If you can't make it to Miami but still want a taste, we have good news: they may be able to ship to your state. Plus, if you buy 6 bottles, shipping is free. At these prices, you can't afford not to drink some wine.
Miami. Unsplash / Faris Kassim
One of the lessons we can learn from Romania is that Communism is inimical to viticulture. Under the demented dictatorship of the ill-fated Ceausescu family, Romania's wine suffered as much as anything else. The archetypal Communist emphasis on hitting random production quotas led to a reduction in the quality of Romanian wine that has taken a generation to repair.

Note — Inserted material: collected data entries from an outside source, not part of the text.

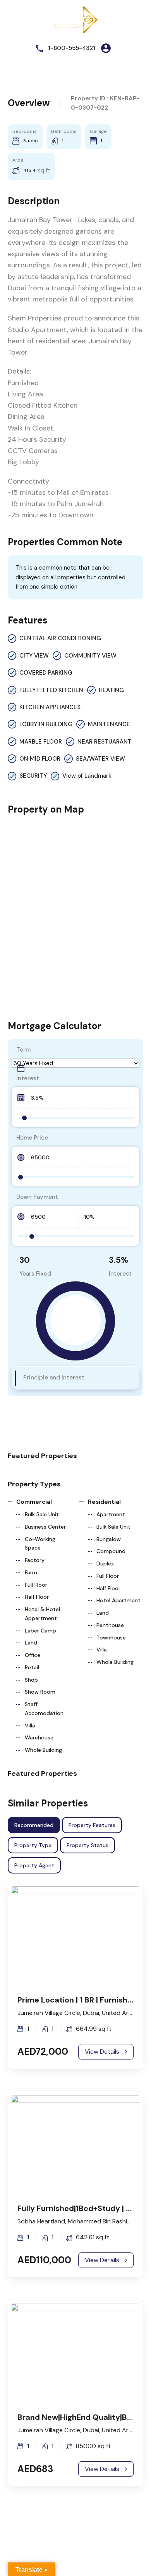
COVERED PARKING (45, 673)
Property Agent (34, 1865)
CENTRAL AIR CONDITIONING (60, 638)
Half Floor (37, 1596)
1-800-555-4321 (71, 48)
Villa (30, 1725)
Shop (31, 1679)
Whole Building (43, 1749)
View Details (102, 2051)
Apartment (110, 1514)
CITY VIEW (34, 655)
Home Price (32, 1138)
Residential (104, 1502)
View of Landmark (87, 776)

Which is a shame, because Romania's wine history stretches back perhaps 6,000 years. No wonder: the Carpathian Mountains, relatively dry climate, and long autumnal ripening season are ideal for yielding the perfect bottle.
That said, it's still true that large quantities of swill are corked in Romania and cheaply exported. However, a new wave of winemakers are starting to uproot the old vines and plant new ones -- quite literally in some cases. New grapes are being imported, while inferior iterations of native grapes are being weeded out.
Today, there are some surprisingly great wineries operating here; the prices tend to be surprisingly reasonable too, as producers have to combat the perception that Romania churns out wine more worthy of a disheveled college dorm room than a dinner table.
If you're visiting Romania and looking for the ideal region in which to take a wine tour, check out Dealu Mare. There are quality options elsewhere, but Dealu has the highest concentration. If you can only visit one -- make it LacertA Winery near Buzau County.
Bucovina, Romania. Pixabay / danfador
Ethiopia has waded into the wine market in a pretty big way in the last few years.
Wine has a long history in the Horn of Africa, as you might expect, and Ethiopia's viticultural roots date back to the first century AD. One of the most popular drinks in the country is tej, a honey mead brewed with the hops-like buckthorn plant, both by private individuals and for public consumption.
But since 2007 Ethiopia has made forays into the modern international world of wine with help from Pierre Castel, the French owner/operator of one of the largest beverage consortiums in the world.
Castel founded a vineyard in the town of Ziway, buying up 120 hectares of countryside and importing grapes from Bordeaux. The result -- Rift Valley Wines -- went on the market in 2014, and has put Ethiopia on the wine map.
The grapes benefit from Ethiopia's average temperature (77 °F), and the equatorial latitude means Castel can sometimes manage two harvests in one year!
You can tour the winery in Ziway if you're in the neighborhood. While it may not be on par with some of the world's more famous and celebrated vineyards, it's definitely on its way up.
Wherever you may roam, may your cup run over with good cheer -- and good vino.